Since the beginning of the COVID-19 pandemic at the start of 2020, hospital resources have been majorly constrained. Although it is more common for patient arrivals with COVID-19 to spend the majority of their hospital stay in regular impatient beds, the ICU is where hospitals are most constrained. The ICU (Intensive Care Unit) serves the most critical hospital patients and provides many with life-saving support through specialized equipment and expertly trained staff [1]. Many severe cases of COVID-19 require the use of ventilators to help patients breathe which are located in the ICU. In addition, severe patients who are at-risk of death require 1-on-1 care and constant tests and surveillance from doctors and staff. This means that in addition to requiring resources such as an ICU hospital bed and equipment, ICU patients require the attention of more nurses and doctors than those in regular impatient beds with less severe COVID-19 conditions [2]. COVID-19 ICU stays are also longer on average for COVID-19 patients than stays in regular impatient beds or stays in the ICU from typical non-COVID-19 ICU patients as it typically takes patients longer to recover from more severe cases of COVID-19. For example, a heart failure or heart attack patient will require an ICU bed and ventilation for an average of 2 days while a COVID-19 patient in the ICU will require the same treatment from anywhere to 8 to 100 days [3]. This also means that the resources in the ICU are used by a single patient for a longer period of time, meaning less resources for new arrivals.
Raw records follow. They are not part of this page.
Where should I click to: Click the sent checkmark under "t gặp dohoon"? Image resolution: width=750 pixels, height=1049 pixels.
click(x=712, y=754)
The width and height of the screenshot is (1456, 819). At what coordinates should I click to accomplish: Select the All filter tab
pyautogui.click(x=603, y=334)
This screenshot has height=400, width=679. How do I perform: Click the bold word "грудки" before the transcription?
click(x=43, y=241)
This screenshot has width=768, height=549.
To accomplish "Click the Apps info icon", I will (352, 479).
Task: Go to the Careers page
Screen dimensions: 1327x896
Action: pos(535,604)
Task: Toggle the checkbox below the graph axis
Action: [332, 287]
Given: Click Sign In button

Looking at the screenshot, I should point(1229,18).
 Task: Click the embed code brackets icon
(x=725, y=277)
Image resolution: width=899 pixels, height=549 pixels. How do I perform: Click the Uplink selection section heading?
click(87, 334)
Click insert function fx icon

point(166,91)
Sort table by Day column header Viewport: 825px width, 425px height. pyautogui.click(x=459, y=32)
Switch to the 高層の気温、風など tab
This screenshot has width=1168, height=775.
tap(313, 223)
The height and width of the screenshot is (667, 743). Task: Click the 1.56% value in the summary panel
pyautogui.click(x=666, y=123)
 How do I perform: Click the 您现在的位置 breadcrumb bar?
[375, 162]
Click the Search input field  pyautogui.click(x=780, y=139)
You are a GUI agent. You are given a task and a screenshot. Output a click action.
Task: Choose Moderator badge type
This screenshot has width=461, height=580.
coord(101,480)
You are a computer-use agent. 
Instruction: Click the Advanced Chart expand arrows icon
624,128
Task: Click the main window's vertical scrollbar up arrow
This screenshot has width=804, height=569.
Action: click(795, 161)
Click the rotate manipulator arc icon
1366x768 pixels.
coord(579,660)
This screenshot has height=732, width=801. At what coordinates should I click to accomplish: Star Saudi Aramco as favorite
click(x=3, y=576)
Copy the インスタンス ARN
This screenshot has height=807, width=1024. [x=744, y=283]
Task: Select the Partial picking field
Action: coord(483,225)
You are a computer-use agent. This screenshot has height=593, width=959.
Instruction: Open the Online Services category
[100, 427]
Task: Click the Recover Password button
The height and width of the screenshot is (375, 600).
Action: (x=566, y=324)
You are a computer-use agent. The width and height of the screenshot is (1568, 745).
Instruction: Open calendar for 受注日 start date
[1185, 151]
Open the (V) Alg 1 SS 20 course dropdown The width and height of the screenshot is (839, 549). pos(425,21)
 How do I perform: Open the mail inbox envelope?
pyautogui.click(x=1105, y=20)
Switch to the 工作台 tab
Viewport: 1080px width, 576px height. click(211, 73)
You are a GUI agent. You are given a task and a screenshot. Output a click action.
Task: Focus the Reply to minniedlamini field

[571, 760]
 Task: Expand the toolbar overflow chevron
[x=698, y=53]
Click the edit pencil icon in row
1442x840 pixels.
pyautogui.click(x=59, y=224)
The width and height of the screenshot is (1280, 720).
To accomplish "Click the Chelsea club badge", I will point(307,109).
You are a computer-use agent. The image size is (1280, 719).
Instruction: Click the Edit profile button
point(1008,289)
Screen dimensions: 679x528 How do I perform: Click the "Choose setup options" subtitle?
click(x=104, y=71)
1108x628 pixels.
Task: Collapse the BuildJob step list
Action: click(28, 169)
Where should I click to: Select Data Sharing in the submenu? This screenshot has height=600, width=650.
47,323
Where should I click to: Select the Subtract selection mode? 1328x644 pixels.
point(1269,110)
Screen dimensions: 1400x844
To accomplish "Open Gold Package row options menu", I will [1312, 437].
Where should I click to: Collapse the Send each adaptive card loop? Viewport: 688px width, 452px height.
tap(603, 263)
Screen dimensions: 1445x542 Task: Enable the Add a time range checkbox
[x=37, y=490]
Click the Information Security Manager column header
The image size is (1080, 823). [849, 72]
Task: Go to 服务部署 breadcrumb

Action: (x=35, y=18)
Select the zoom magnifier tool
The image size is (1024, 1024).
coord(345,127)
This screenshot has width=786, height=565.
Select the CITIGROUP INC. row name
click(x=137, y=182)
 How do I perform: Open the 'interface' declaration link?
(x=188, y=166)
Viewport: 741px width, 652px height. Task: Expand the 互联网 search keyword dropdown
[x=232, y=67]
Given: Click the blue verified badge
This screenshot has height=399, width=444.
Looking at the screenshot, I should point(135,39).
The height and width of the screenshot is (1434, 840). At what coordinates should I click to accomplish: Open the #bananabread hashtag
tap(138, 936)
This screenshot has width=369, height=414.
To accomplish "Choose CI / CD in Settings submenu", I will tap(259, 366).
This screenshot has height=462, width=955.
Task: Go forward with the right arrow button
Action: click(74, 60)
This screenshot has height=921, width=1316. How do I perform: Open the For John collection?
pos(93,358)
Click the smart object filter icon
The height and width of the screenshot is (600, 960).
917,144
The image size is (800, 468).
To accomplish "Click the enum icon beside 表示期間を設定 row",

Due to the more expensive and encompassing nature of ICU treatment, hospitals have significantly less ICU beds than impatient regular beds. Typically, a hospital dedicates 10% of its total hospital bed capacity to the ICU, while the rest is dedicated to impatient regular beds [4].
A major issue with overcrowding in ICU’s is that it can result in lower-quality care. As ICU's are stretched thin with a flux of COVID-19 cases, hospital staff must balance more patients and the same number of resources to be divided among an even larger population. Some hospitals have even begun to pull health care workers from other departments who are not trained in ICU protocols to help out.
In the past 20 years, simulation has been an important tool for hospitals as decision support systems. Before COVID-19, simulation models created for hospitals served various purposes such as the optimization of staff scheduling, resource allocation, and the minimization of patient wait times. However, such models are not of use unless the data they are developed from is accurate and representative of real-time hospital processes. The recent growth in use of simulation in the hospital setting can therefore be at least partially due to the improvement in technology and analytics that allows for a high-volume of real-time discrete data for use.
With the outbreak of COVID-19, simulation has been used in several research studies to improve hospital and government responses to the crises. One study by Xinyu Li used discrete simulation to determine the effects of several indicators on the development of the epidemic and seizure of hospital resources [5]. These indicators include the incubation period of the disease, the response speed of hospital detection, disease healing time, and population mobility. This simulation was used to predict the number of isolation beds required from the perspective of population mobility. Another 2020 study conducted by Gary E. Weissman involved the creation of a Monte Carlo simulation of 3 hospitals in order to estimate the timing of COVID-19 case surges and to determine the best and worst case scenarios on hospital capacity. This study was used to aid hospital leaders in making critical decisions about hospital operations and resource allocation during the COVID-19 pandemic [6].
In this paper, the group develops a discrete-event simulation model of an emergency department dealing with COVID-19 treatment of patients. This simulation will be used to assess the system performance of the emergency department, predict future responses, and guide decision making at the management level. We will be considering various hospital resources including nurse and doctor staff, equipment (ventilators), and hospital beds (both regular and ICU). Using anonymous hospital data about COVID-19 patient admittance and through research about typical hospital ICU and regular bed capacities, we were able to accurately capture the treatment process of patients with COVID-19. This typically involves movement between both ICU and regular impatient beds before the patient exits the system through hospital discharge after recovery or through death.